With Sachin tiring down rapidly(he had a bit of a limp), a century seemed elusive once again. The last time he got a century in ODIs was more than a year ago. And this was the final of the competition. A loss would put the pressure back on the Indians. Ponting, intelligent captain that he is, brought back Brett Lee as well as Nathan Bracken to the attack. I'm sure he would have hoped that Nathan Bracken would pull it off, bowling left-arm pace to Sachin in the nervous 90s. The field was all set for Sachin - to make the slightest nick, the most aggressive rush of blood, the most subtle mistake. But what upset the Australian apple-cart was the counter-offensive by Rohit. His swatting of Brad Hogg, Symonds and Hopes made way for the bowling change. And the next to get it was Nathan Bracken, one of the most experienced Australian bowlers. Bracken has never been charged like this. He managed to work the ball all across the outfield. Including a 4. And Bracken sent a full-toss delivery. Rohit kept it down artistically. It wasn't a wild slog attempted out of clear frustration. It was a controlled shot to the man at extra cover, and not a definite defense too. Only a person on top of his batting could play like that.

Clearly the Australians were running out of ideas, and Sachin brought up his first ODI hundred against Australia.

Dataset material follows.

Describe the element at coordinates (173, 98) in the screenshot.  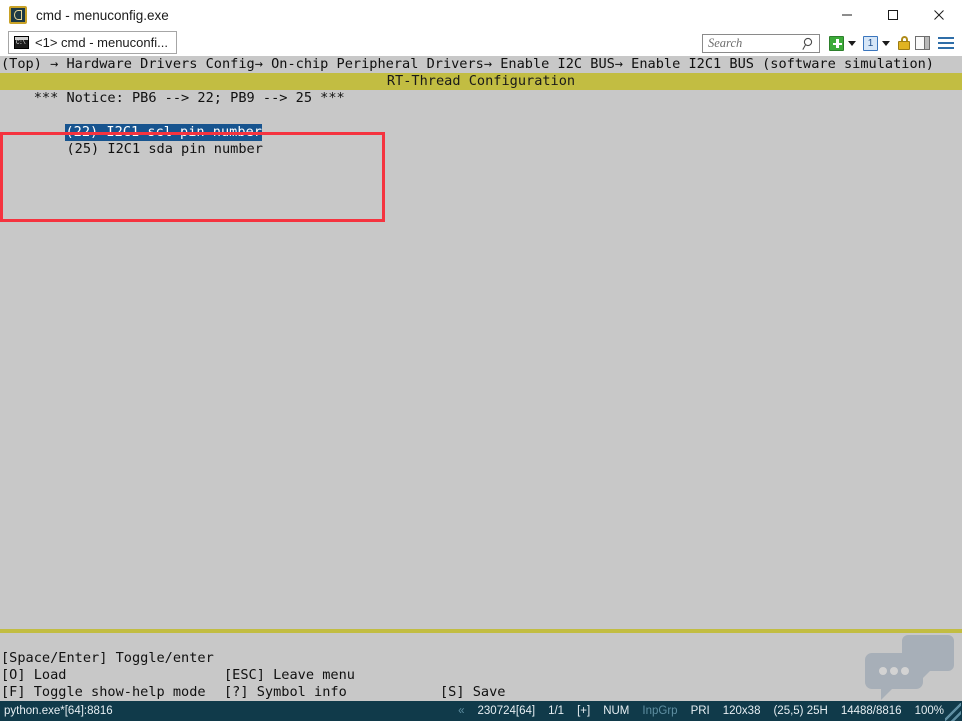
I see `notice-line: *** Notice: PB6 --> 22; PB9 --> 25 ***` at that location.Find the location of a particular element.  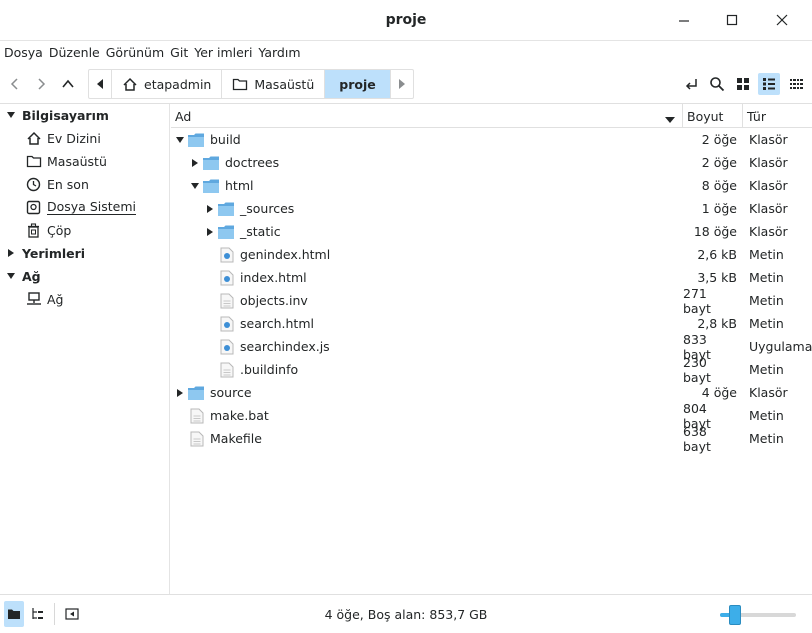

Immediately, Rohit departed. But this was not the way a warrior is defeated in battle. One could feel a sense of accomplishment. Not only had he guided India  upto within striking distance of the total, his batting gave Sachin the confidence to go all the way through. And Sachin never slashed at any delivery immediately after his 100(save for a tough chance that Gilchrist dropped).

The future of Indian batting is in safe hands.